START Data for this task
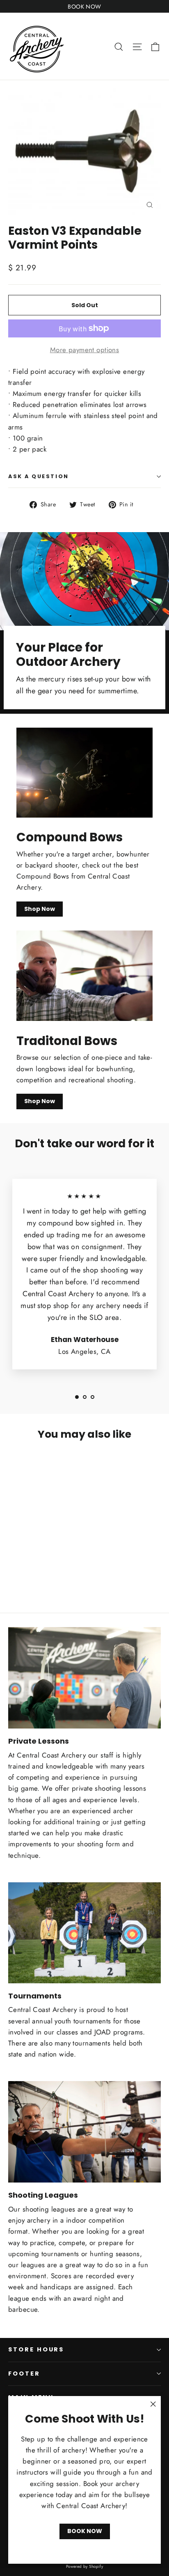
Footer (24, 2373)
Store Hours (36, 2349)
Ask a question (38, 476)
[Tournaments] (84, 1932)
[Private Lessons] (84, 1678)
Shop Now (39, 909)
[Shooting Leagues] (84, 2132)
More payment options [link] (84, 350)
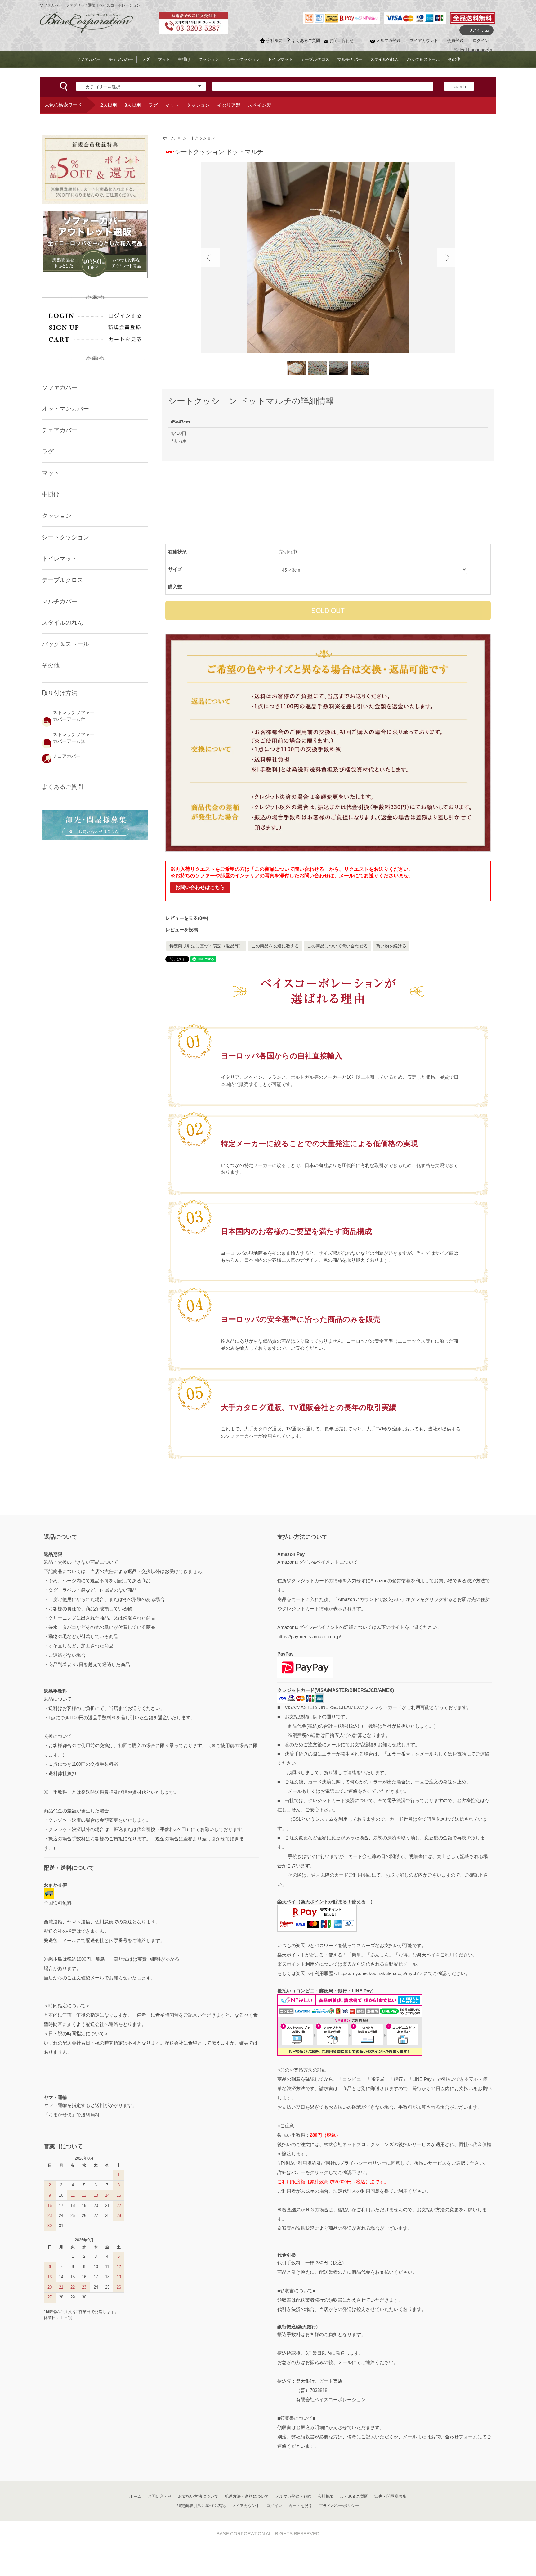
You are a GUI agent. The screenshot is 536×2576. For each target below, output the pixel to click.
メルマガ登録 (388, 40)
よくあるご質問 (306, 40)
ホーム (169, 138)
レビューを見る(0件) (186, 918)
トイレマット (280, 59)
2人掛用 (108, 105)
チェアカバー (121, 59)
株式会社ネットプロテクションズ (359, 2144)
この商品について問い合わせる (337, 945)
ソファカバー (88, 59)
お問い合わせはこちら (200, 887)
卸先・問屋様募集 (390, 2496)
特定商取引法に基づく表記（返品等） (206, 945)
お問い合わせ (341, 40)
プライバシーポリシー (339, 2505)
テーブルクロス (315, 59)
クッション (208, 59)
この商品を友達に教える (275, 945)
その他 (454, 59)
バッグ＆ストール (423, 59)
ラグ (145, 59)
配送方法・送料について (247, 2496)
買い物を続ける (391, 945)
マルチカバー (349, 59)
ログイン (481, 40)
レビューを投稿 (181, 929)
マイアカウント (424, 40)
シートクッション (243, 59)
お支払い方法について (198, 2496)
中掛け (184, 59)
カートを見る (300, 2505)
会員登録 (455, 40)
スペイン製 (259, 105)
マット (164, 59)
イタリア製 (228, 105)
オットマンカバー (65, 408)
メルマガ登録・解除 (293, 2496)
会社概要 (274, 40)
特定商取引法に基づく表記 (201, 2505)
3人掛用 (132, 105)
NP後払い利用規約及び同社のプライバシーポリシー (331, 2163)
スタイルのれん (384, 59)
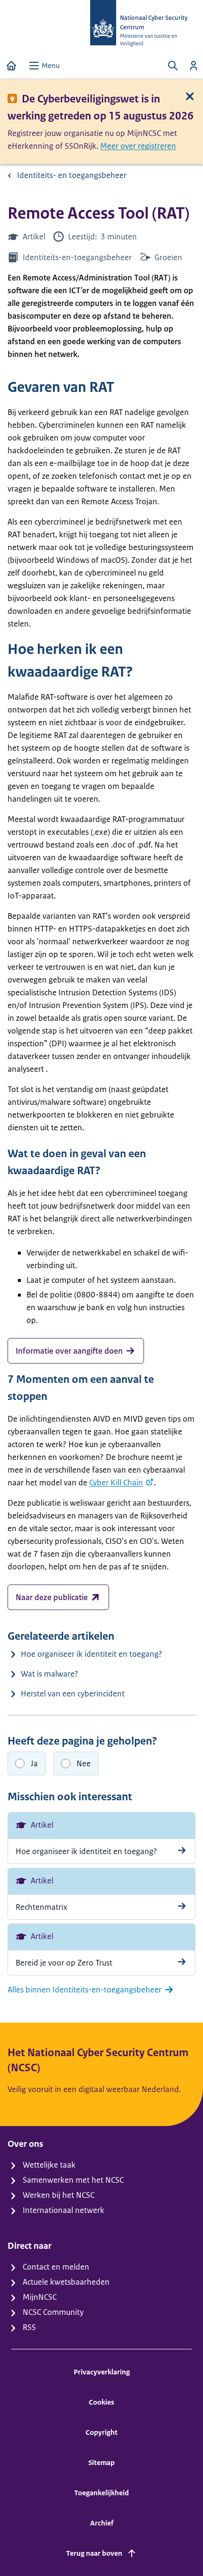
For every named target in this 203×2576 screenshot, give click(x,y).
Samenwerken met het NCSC (73, 2180)
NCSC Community (53, 2312)
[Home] (11, 65)
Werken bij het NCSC (58, 2195)
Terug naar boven (94, 2553)
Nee (83, 1763)
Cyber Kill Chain (116, 1482)
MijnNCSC (40, 2297)
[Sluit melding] (189, 96)
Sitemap (101, 2462)
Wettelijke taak (49, 2165)
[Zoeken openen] (172, 65)
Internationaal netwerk (63, 2210)
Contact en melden (56, 2267)
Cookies (101, 2402)
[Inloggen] (193, 65)
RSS (29, 2327)
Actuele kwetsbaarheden (66, 2282)
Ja (34, 1763)
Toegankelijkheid (101, 2492)
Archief (101, 2522)
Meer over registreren (138, 146)
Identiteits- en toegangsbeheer (72, 175)
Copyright (101, 2432)
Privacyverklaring (102, 2371)
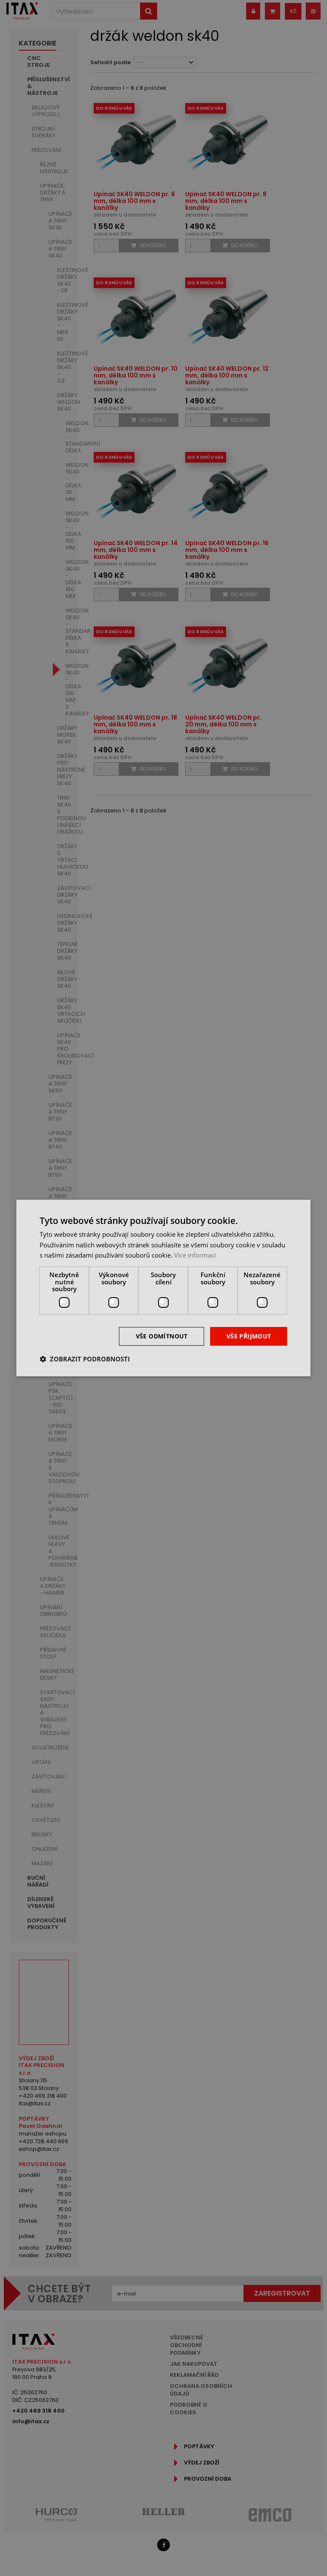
END Data for this task
→ **Your instructions**
When you reach the line holding "For every named" in the records above, begin reproducing exactly, stop after the line holding "MijnNCSC (40, 2297)", and output nothing else.

→ **Task answer**
For every named target in this 203×2576 screenshot, give click(x,y).
Samenwerken met het NCSC (73, 2180)
NCSC Community (53, 2312)
[Home] (11, 65)
Werken bij het NCSC (58, 2195)
Terug naar boven (94, 2553)
Nee (83, 1763)
Cyber Kill Chain (116, 1482)
MijnNCSC (40, 2297)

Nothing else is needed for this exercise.